ASHFIELD, July 7,1864.
My Dearest James,
— We are having such a pleasant quiet time that I wish you were with us. The
house we are in is a good old-fashioned farmhouse, with a stretch of outhouses
and barns such as one likes to see. There are no modern conveniences, — unless a bell for the front door be
considered so, — and we fall inevitably into primitive ways of life. . . .
The little village itself where we are has an air of rural
comfort and pleasantness that is really delightful. It is embosomed in the
hills, not crowded upon by them, but seeming to have a sweet natural sufficient
shelter from them. We are within a stone's throw of the tavern, of the meeting
houses, the three shops, and the post-office, — and on the other side we are as
near two hills between which the road runs, and from either of which there is a
wide and beautiful view. . . . Yesterday
we took a drive over hills, through hemlock and beech woods, over an upland moor,
through Bear Swamp, and “Little Switzerland,” that we all agreed we must take
again when you are with us. I am sure this country will delight you. To my
taste it is far more attractive, and more beautiful, than the scenery in the
parts of the Berkshires that I know. Many of the views remind me of scenes
among the English lakes, on a smaller scale. Joined with the picturesqueness of
nature, there is a charm from the evident comfort of the people. Wherever you
see a habitation you see what looks like a good home. There are but three town
poor, and they are very old. There is but one Irish family, they say, in the
township. The little village of Tin Pot, two miles away, does, however, look as
if its name were characteristic. There is a good deal of loafing and drinking
there, but the loafers and drunkards are not permitted by public opinion to
come up here. The line is one of positive separation between the two villages.

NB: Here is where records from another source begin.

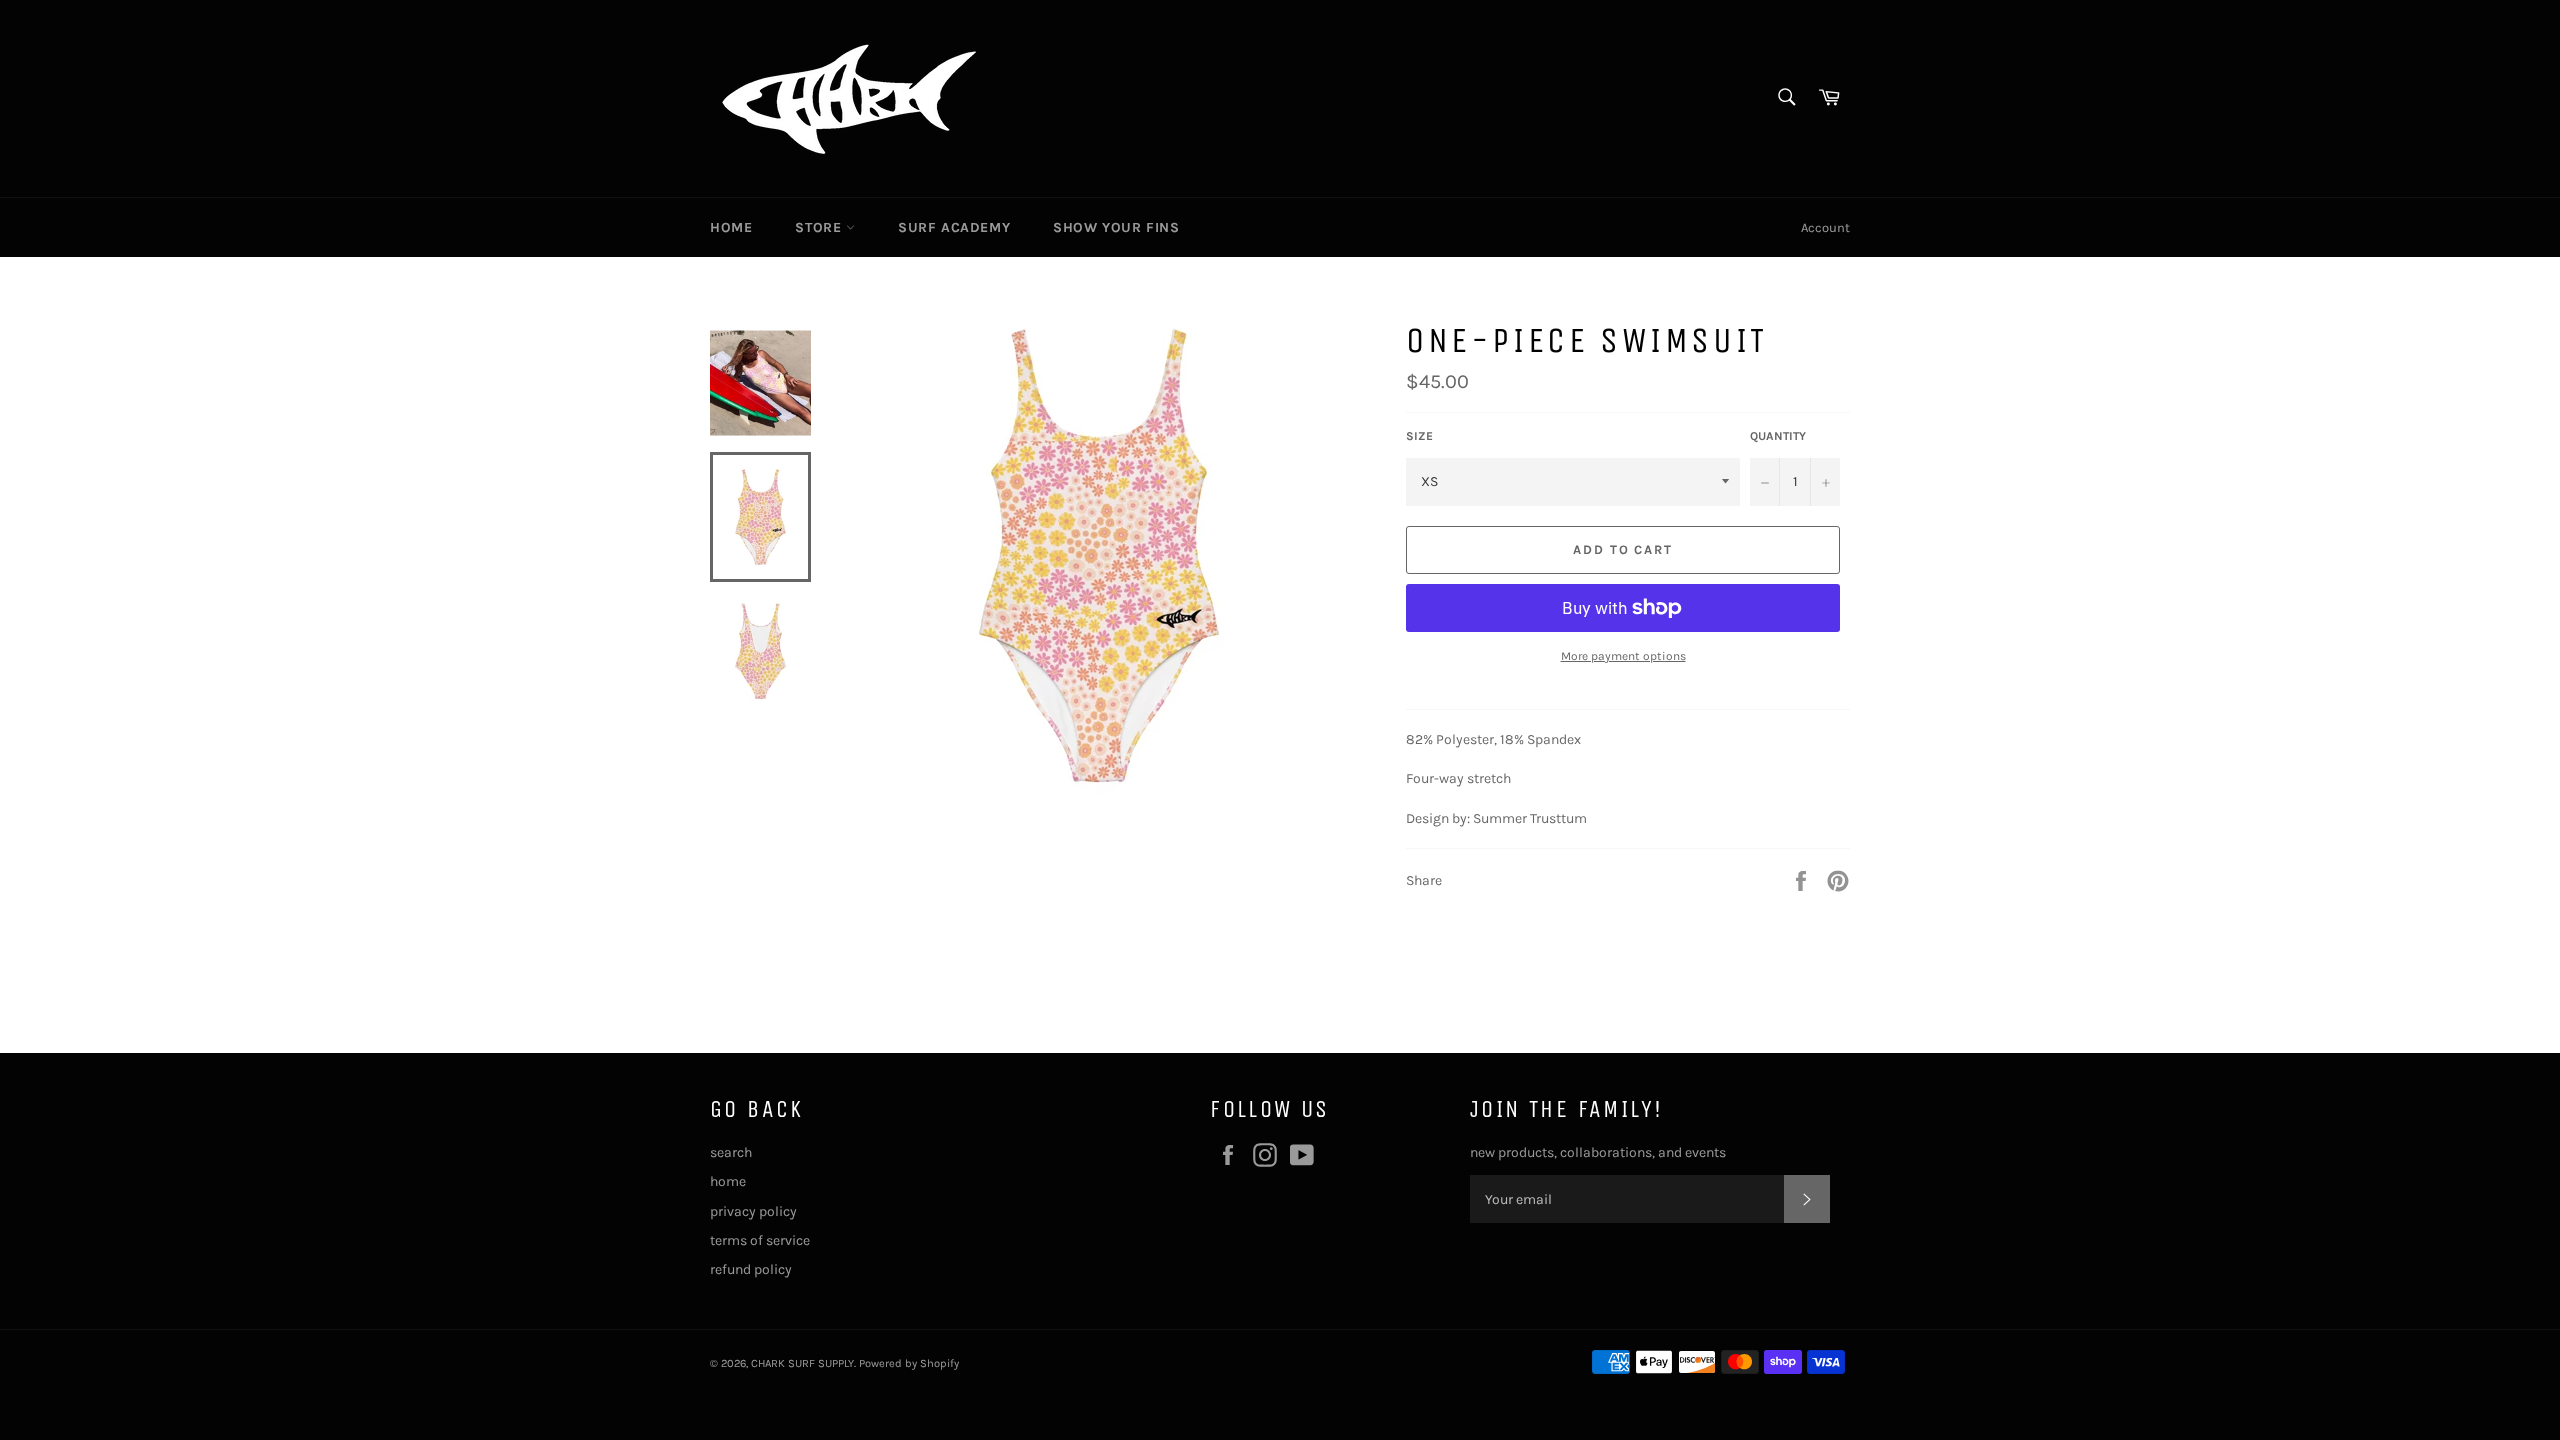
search (731, 1152)
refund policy (751, 1269)
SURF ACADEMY (954, 227)
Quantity (1778, 436)
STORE (820, 227)
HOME (731, 227)
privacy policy (753, 1211)
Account (1825, 227)
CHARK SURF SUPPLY (802, 1363)
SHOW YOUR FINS (1116, 227)
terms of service (760, 1240)
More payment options (1623, 656)
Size (1419, 436)
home (728, 1181)
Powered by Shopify (909, 1363)
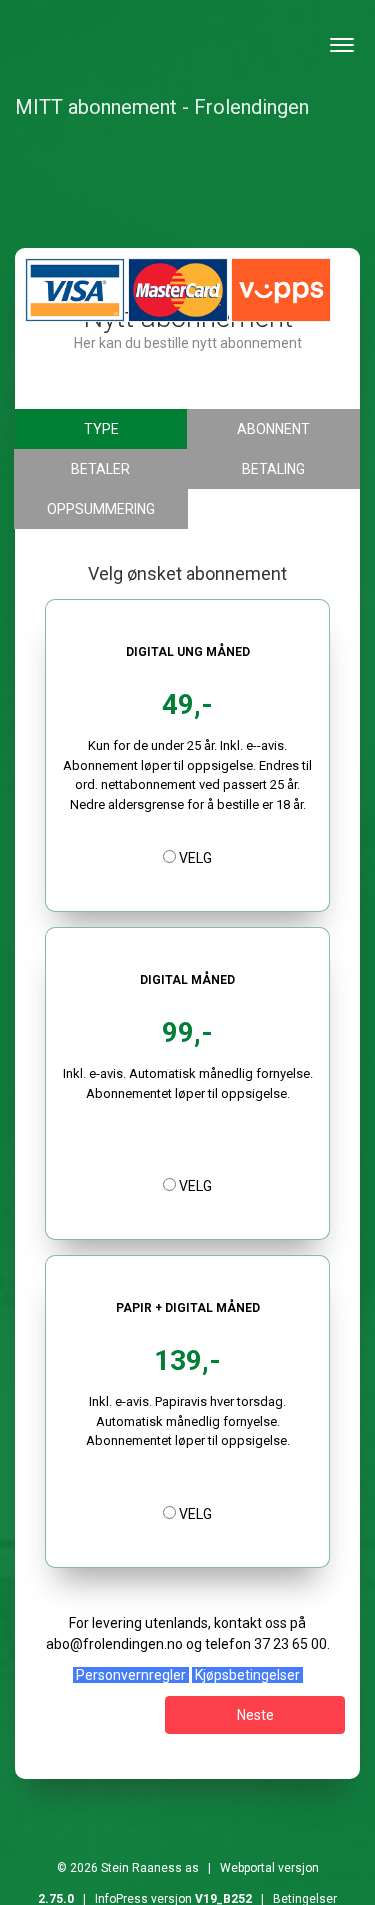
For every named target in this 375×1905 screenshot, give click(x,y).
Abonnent (273, 429)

The air has a fine bracing quality, — 1300 feet above the
sea. To-day we have a little rain. I lounge and invite my soul. The newspapers
come regularly but late. We seem out of the world. Still we were glad last
night at the news of the destruction of the Alabama, and not sorry for the mode
of Semmes's escape. He would have been an unpleasant prisoner on our hands. We
could not properly have hung him as a pirate, and to leave him unhung would not
have suited our vindictive commercial classes.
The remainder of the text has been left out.